Rewrite the stretch of records from the line containing "The width and height of the screenshot is (870, 490)." through the line containing "will [23, 121].", keeping the requests unchanged and scaling every coordinate in the answers by 2.5. Round each result to a whole number, with halves rounded up.

Records for finding displayed items:
■ ■ ■ ■ ■ ■ ■

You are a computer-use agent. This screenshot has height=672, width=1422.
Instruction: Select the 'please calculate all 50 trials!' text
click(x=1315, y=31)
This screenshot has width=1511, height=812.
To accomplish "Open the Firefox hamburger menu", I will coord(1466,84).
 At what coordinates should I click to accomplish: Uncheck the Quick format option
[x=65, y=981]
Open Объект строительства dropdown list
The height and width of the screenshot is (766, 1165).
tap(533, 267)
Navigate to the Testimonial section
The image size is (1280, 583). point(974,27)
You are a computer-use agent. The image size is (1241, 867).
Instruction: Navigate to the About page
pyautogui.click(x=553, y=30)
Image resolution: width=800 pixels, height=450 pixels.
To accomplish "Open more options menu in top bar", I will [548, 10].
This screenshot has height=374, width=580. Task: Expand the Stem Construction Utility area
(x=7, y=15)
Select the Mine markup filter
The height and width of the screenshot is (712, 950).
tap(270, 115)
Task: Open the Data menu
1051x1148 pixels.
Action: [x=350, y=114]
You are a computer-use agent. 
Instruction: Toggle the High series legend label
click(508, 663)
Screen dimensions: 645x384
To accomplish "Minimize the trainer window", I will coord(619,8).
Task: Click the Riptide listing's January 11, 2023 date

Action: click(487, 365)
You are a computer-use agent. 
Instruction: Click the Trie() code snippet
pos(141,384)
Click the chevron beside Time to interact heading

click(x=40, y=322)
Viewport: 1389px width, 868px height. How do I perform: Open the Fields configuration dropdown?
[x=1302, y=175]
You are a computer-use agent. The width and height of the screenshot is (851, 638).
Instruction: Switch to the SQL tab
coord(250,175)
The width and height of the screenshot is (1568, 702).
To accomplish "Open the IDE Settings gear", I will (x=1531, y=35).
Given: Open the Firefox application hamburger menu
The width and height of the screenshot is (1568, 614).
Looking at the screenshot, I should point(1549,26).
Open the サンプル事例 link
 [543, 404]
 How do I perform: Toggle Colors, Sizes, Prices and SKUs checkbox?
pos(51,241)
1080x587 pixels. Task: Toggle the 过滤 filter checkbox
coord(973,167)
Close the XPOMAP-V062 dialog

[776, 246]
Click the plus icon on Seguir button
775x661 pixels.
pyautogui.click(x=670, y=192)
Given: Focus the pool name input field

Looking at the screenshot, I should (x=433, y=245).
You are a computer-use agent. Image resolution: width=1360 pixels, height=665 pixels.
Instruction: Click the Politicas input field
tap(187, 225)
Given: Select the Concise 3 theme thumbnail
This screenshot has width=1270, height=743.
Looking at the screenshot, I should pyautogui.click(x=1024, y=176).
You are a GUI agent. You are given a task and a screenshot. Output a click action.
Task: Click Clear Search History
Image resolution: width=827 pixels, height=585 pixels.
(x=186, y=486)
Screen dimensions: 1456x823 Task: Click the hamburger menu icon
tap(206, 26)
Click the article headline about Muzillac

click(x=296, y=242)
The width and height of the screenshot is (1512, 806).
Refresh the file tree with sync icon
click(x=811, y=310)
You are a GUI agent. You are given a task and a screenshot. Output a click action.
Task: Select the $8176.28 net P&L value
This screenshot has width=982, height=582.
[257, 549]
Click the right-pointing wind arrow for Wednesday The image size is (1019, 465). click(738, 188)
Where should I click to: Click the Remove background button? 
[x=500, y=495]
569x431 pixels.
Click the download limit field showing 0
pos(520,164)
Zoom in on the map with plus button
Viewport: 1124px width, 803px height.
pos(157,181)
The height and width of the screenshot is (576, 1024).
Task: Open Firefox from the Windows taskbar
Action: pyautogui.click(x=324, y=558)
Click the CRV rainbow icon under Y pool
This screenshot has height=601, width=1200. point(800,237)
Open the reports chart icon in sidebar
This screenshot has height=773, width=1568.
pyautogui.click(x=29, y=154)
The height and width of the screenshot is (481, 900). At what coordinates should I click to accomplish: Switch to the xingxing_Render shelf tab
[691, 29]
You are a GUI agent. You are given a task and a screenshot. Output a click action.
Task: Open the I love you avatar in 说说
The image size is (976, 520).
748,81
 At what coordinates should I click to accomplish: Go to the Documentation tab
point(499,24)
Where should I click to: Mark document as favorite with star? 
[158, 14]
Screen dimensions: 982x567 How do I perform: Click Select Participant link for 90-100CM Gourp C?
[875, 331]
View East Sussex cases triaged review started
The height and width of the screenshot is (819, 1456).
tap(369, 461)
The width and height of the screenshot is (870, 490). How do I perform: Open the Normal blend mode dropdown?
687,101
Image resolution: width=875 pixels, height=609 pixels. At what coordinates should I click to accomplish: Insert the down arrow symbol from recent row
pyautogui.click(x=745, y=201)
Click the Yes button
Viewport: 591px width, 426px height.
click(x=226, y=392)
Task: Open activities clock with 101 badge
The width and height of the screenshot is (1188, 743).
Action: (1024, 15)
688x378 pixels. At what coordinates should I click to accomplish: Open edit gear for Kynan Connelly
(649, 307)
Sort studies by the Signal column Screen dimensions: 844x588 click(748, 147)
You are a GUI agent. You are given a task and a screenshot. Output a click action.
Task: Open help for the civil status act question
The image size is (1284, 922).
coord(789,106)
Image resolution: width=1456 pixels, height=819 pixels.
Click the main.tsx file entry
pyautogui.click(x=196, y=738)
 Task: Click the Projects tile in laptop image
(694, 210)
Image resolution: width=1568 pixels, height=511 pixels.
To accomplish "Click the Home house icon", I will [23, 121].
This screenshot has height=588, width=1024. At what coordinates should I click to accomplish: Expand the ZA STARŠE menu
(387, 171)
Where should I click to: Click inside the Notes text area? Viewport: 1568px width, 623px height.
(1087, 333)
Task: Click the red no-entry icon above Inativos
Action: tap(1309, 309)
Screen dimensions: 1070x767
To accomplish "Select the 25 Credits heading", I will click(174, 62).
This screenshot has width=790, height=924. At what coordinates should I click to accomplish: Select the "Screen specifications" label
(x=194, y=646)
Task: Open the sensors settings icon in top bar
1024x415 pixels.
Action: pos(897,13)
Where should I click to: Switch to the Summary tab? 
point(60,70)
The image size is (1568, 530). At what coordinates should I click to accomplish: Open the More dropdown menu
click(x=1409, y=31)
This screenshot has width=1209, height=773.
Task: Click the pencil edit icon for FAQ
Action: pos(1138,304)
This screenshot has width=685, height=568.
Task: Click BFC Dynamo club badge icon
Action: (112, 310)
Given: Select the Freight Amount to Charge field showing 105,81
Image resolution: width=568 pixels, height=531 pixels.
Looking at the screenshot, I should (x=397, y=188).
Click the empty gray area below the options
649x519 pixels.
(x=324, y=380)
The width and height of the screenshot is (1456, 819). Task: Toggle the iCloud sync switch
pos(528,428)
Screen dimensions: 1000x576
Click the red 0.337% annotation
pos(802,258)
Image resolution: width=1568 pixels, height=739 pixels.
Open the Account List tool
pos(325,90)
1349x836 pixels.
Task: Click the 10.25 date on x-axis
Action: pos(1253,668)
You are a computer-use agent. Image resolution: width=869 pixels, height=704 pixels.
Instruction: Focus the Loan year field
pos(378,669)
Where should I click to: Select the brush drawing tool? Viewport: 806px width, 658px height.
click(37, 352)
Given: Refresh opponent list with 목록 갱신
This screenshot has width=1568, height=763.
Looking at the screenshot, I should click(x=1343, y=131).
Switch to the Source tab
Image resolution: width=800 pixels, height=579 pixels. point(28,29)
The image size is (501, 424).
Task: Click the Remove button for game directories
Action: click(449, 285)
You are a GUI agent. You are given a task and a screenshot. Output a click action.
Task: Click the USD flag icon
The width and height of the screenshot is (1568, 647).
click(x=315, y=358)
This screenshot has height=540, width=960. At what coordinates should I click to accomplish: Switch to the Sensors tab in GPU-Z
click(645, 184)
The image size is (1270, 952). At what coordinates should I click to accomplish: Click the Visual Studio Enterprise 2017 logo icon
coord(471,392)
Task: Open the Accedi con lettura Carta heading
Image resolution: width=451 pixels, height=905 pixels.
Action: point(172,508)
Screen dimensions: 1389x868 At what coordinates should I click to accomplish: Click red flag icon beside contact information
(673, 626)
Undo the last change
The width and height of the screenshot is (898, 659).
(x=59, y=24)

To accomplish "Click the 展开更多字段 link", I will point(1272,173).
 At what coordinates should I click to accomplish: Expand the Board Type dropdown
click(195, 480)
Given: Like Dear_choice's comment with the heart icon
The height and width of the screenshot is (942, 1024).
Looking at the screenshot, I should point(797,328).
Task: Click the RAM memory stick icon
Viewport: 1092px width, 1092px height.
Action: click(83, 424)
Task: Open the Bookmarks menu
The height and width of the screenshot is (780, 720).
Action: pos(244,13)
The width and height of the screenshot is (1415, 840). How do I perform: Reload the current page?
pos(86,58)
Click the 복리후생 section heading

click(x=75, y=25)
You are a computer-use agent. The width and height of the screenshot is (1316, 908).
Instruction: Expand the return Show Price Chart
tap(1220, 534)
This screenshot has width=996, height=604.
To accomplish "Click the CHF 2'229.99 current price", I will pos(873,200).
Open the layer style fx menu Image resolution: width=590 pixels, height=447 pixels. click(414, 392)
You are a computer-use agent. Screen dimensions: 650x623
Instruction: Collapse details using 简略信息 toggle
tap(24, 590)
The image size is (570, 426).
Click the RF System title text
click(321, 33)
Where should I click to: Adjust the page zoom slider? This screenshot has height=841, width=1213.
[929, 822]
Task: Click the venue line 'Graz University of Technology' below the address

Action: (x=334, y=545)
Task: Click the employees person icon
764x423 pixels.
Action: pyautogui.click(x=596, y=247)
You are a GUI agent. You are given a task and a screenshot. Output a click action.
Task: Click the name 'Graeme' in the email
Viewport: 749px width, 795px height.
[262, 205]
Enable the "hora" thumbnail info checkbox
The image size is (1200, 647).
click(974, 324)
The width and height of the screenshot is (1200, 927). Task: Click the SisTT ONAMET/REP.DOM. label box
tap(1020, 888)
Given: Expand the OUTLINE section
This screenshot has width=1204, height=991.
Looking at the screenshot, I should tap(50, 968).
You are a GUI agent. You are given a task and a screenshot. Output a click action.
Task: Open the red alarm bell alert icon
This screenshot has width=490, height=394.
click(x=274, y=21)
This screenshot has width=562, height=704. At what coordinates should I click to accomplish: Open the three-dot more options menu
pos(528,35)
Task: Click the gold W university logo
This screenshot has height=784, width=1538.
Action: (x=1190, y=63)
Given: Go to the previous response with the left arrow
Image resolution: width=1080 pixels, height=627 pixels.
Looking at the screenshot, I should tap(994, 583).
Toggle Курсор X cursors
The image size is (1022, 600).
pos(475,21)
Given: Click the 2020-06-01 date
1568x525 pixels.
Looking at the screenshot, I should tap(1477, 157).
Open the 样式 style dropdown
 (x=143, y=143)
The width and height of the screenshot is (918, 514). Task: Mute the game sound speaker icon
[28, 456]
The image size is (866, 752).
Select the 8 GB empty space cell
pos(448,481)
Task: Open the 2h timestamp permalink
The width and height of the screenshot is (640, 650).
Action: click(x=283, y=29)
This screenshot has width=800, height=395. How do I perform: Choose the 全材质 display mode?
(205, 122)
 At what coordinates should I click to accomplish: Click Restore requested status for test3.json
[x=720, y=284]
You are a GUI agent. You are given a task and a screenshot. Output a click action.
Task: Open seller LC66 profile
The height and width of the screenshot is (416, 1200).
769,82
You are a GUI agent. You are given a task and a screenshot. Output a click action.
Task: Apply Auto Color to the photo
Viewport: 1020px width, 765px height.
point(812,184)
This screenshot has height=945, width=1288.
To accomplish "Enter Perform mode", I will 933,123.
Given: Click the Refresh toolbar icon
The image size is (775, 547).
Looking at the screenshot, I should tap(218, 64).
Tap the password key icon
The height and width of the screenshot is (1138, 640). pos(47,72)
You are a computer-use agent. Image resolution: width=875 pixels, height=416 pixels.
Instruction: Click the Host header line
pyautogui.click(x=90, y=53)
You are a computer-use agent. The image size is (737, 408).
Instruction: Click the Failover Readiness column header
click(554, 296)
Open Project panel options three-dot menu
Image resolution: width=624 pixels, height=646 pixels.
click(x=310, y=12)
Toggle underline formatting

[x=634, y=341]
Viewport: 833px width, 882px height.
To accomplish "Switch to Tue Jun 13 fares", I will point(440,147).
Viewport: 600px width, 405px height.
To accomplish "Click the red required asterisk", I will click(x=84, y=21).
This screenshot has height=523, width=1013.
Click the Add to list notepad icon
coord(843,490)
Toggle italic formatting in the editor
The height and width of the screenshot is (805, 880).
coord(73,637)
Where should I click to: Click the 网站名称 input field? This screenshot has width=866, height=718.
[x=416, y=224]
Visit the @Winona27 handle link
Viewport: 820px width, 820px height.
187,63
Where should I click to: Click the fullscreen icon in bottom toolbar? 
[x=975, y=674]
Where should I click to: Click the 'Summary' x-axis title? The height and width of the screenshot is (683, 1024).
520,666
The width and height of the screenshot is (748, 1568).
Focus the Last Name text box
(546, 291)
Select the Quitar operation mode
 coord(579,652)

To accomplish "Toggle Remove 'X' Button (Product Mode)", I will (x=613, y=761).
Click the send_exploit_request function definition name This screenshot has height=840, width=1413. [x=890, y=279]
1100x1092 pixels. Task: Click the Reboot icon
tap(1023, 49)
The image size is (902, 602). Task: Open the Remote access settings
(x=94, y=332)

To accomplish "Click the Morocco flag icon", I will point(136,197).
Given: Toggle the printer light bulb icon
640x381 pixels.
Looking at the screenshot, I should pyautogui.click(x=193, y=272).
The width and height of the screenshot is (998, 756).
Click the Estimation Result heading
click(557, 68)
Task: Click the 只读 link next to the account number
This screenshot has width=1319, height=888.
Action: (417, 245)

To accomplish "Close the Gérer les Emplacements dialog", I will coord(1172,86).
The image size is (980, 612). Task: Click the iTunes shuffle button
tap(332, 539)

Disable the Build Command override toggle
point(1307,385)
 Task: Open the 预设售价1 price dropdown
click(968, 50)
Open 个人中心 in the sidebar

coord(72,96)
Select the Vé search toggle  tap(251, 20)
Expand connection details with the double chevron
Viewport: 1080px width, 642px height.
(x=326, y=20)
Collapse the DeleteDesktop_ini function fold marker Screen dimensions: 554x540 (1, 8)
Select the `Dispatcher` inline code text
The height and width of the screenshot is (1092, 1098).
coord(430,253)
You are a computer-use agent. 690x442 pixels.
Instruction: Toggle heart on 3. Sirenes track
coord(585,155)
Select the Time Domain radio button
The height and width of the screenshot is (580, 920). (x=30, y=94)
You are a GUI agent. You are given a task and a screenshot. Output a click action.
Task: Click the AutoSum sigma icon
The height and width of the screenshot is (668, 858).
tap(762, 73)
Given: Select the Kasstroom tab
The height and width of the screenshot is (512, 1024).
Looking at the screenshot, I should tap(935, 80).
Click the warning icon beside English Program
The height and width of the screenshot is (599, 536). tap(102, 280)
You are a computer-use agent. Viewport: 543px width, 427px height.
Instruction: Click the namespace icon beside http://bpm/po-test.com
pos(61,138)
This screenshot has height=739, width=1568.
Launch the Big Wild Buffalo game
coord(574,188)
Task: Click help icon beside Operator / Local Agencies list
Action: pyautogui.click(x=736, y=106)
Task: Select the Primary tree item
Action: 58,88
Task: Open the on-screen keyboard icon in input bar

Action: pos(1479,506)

■ ■ ■ ■ ■ ■ ■

Result of this task
The width and height of the screenshot is (870, 490). How do I perform: Open the Normal blend mode dropdown?
1718,253
Image resolution: width=875 pixels, height=609 pixels. At what coordinates should I click to accomplish: Insert the down arrow symbol from recent row
pyautogui.click(x=1863, y=503)
Click the Yes button
Viewport: 591px width, 426px height.
click(x=565, y=980)
Task: Open activities clock with 101 badge
The width and height of the screenshot is (1188, 743).
Action: (2560, 38)
688x378 pixels. At what coordinates should I click to accomplish: Open edit gear for Kynan Connelly
(1623, 768)
Sort studies by the Signal column Screen dimensions: 844x588 click(1870, 368)
You are a GUI agent. You are given a task and a screenshot. Output a click action.
Task: Open help for the civil status act question
The image size is (1284, 922).
coord(1973,265)
Image resolution: width=1456 pixels, height=819 pixels.
Click the main.tsx file entry
pyautogui.click(x=490, y=1845)
 Task: Click the Projects tile in laptop image
(1735, 525)
Image resolution: width=1568 pixels, height=511 pixels.
To accomplish "Click the Home house icon", I will [58, 303].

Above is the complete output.